Several dentists have donated toothbrushes and other tooth-related products to the kids, as well as giving little toothy seminars about dental care.  One computer savvy guest spent over a month reworking a fleet of donated computers into machines of operation rather than aesthetic accents gathering dust.  My parents brightened up the school with some gardening, and after visiting one of the classrooms, they supplied the teachers and students with little commodities such as storage cabinets and shelves. 

The Grunt

There is no real set time or way this works, but rather it's taking it upon yourself to ask what we are up to at the moment, how you might lend a hand.  On Wednesday afternoons, Emma might have construction paper spread across a table, a pair of scissors in her hand, and possibly a cool Moza not far away as she gets ready for Thursday's art classes.  I myself have had to trace some fifty crocodiles so that the kids could make Father's Day cards on the following day.  Sometimes you might see her laminating flashcards or making a poster, and she is usually pretty positive about someone assisting in these undertakings.  And, you can always ask what she might have coming up and what materials she'll be making, if she needs help getting stuff ready.  Don't be shy.  She's the nice one with the fading British accent and cozy personality.
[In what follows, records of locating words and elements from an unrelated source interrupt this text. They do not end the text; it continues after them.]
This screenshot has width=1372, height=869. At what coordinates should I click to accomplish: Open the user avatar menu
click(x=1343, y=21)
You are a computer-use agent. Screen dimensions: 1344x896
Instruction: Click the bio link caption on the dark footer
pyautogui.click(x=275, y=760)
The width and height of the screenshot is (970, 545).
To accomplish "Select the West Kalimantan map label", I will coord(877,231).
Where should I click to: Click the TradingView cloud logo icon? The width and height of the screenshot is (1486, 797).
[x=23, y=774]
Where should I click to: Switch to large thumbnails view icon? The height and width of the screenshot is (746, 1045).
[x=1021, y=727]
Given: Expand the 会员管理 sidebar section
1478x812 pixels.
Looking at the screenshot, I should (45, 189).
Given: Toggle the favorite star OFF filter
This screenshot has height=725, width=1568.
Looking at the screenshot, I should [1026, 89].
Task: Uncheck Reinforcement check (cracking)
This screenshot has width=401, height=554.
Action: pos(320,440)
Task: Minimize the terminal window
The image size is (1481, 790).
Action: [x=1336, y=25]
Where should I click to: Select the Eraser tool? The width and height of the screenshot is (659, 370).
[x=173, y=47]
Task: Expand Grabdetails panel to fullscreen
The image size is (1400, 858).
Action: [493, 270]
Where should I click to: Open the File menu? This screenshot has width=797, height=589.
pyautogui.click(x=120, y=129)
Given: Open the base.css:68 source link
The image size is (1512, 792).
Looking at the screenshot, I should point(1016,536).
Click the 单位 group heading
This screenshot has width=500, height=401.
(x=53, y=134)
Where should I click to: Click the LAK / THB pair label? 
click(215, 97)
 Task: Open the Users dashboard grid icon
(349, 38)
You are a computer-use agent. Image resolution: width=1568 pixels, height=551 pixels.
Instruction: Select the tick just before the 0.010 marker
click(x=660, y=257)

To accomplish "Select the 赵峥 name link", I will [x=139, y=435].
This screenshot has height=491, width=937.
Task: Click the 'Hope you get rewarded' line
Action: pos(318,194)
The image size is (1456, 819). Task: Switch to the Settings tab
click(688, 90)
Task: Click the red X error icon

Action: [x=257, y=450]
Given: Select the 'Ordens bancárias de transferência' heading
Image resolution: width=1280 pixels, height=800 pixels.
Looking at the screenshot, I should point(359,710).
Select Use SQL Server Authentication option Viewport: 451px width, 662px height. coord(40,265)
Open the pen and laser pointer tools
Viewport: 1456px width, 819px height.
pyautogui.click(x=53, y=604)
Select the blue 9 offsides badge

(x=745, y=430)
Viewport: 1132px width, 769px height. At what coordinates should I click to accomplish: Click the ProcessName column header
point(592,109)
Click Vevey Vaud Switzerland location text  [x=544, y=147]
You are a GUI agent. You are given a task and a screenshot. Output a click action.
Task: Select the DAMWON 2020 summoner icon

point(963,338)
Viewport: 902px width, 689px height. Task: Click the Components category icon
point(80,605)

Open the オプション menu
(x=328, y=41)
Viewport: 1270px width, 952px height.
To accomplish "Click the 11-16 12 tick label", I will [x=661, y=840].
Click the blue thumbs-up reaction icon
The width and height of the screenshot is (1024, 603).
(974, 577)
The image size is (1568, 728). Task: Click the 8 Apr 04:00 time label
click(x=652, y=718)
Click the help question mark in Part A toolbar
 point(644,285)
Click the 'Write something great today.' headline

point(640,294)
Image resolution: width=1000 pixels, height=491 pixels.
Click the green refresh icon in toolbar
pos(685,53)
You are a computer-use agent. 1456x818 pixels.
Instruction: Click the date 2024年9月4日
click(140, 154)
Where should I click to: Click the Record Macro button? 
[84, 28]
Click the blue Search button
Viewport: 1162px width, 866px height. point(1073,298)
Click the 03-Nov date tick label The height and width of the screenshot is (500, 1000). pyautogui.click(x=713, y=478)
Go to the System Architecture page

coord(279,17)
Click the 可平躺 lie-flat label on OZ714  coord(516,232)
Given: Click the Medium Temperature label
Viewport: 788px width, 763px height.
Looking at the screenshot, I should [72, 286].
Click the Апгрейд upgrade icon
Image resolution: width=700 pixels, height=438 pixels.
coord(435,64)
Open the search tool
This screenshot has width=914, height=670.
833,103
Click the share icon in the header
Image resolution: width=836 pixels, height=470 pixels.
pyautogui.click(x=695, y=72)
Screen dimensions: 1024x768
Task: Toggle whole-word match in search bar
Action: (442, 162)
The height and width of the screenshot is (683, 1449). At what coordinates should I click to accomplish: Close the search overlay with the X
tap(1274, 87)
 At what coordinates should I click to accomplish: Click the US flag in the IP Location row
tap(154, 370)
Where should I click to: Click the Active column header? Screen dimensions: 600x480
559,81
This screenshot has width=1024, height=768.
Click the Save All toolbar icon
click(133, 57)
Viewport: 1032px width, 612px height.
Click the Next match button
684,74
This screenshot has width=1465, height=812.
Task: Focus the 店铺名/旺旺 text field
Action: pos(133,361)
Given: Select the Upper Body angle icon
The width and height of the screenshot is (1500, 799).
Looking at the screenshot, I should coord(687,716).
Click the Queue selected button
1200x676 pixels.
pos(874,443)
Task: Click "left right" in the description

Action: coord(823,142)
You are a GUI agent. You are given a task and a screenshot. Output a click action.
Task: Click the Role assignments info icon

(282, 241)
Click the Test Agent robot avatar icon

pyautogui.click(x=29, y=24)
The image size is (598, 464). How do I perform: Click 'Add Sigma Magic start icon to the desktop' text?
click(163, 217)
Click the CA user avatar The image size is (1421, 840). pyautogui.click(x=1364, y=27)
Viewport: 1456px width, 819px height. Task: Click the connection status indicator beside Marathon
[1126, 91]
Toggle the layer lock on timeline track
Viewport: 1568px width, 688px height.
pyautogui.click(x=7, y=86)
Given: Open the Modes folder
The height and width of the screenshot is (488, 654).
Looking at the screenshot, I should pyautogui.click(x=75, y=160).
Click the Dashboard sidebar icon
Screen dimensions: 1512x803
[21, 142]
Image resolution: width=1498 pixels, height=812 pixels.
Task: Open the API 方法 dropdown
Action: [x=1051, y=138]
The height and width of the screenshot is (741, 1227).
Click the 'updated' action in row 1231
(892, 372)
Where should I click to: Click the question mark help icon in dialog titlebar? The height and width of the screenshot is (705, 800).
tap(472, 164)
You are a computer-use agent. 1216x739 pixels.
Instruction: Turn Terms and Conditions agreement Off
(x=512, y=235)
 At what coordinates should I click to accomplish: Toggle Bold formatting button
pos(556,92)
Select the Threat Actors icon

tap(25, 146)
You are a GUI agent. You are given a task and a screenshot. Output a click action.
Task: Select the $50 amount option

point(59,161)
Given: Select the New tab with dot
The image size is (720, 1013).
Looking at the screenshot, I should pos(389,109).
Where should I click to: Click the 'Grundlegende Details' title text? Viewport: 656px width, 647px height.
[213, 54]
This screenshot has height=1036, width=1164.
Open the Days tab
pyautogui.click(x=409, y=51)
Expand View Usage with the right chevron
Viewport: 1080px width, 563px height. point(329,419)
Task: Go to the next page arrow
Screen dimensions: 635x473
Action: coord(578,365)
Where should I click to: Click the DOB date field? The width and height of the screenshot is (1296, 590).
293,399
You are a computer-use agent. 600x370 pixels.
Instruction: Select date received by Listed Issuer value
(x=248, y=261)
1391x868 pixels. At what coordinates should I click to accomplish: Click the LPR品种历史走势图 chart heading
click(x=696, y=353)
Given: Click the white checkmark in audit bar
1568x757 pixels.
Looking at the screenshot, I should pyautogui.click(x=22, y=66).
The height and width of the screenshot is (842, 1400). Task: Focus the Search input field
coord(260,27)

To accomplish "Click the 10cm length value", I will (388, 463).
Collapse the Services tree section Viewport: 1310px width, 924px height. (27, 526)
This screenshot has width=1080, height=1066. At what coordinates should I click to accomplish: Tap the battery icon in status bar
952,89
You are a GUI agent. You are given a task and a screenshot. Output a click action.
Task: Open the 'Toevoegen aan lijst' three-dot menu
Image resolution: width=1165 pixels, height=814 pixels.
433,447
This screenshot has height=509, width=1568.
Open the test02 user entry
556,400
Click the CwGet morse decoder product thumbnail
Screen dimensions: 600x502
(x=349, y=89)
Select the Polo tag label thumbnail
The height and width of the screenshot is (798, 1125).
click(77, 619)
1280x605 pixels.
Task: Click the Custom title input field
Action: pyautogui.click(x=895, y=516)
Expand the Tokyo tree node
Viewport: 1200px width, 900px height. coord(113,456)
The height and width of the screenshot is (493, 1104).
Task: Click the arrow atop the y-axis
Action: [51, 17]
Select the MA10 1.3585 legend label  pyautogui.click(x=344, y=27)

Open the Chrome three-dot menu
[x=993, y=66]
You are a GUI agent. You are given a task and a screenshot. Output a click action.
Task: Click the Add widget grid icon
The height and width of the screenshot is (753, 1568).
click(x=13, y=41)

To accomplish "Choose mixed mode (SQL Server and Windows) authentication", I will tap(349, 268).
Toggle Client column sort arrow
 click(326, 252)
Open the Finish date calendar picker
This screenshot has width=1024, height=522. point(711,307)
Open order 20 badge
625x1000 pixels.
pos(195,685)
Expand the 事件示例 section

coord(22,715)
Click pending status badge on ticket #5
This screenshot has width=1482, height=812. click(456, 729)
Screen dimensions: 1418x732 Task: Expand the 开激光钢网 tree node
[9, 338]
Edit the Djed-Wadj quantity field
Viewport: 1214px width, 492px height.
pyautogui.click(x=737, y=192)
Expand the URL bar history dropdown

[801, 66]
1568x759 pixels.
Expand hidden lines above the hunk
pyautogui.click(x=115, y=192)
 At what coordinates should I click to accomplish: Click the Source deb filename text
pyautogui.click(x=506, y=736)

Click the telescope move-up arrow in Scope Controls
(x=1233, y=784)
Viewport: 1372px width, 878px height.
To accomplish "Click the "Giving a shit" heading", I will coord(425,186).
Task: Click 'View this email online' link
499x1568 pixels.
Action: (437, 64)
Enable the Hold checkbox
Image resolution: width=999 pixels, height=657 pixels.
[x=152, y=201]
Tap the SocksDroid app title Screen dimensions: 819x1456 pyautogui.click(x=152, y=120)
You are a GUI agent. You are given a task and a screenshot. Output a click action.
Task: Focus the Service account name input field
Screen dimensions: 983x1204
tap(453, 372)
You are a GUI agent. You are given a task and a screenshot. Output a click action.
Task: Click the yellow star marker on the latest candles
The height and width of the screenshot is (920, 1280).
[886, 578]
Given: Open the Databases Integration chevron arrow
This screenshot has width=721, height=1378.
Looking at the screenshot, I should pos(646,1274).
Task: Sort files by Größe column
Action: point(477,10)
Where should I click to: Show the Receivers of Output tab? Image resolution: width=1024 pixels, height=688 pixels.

Now, if you are a little more fearless and would like the test the waters in which I--Jonathon--swim (I sometimes lack the cozy personality), I am often busy with different computer-related activities, such as updating and improving our website, attempting a spot fund-raising or grant writing, or composing such drivel as you have been reading and in need of a second or third set of eyes to give it a once over.  As well, I'm the gentlemen to field any ideas you might have about what we can do to improve this or that about Las Manos, and I'll be happy to put you to task getting it done.  After all, we all like to have a grunt to get the dirty work done.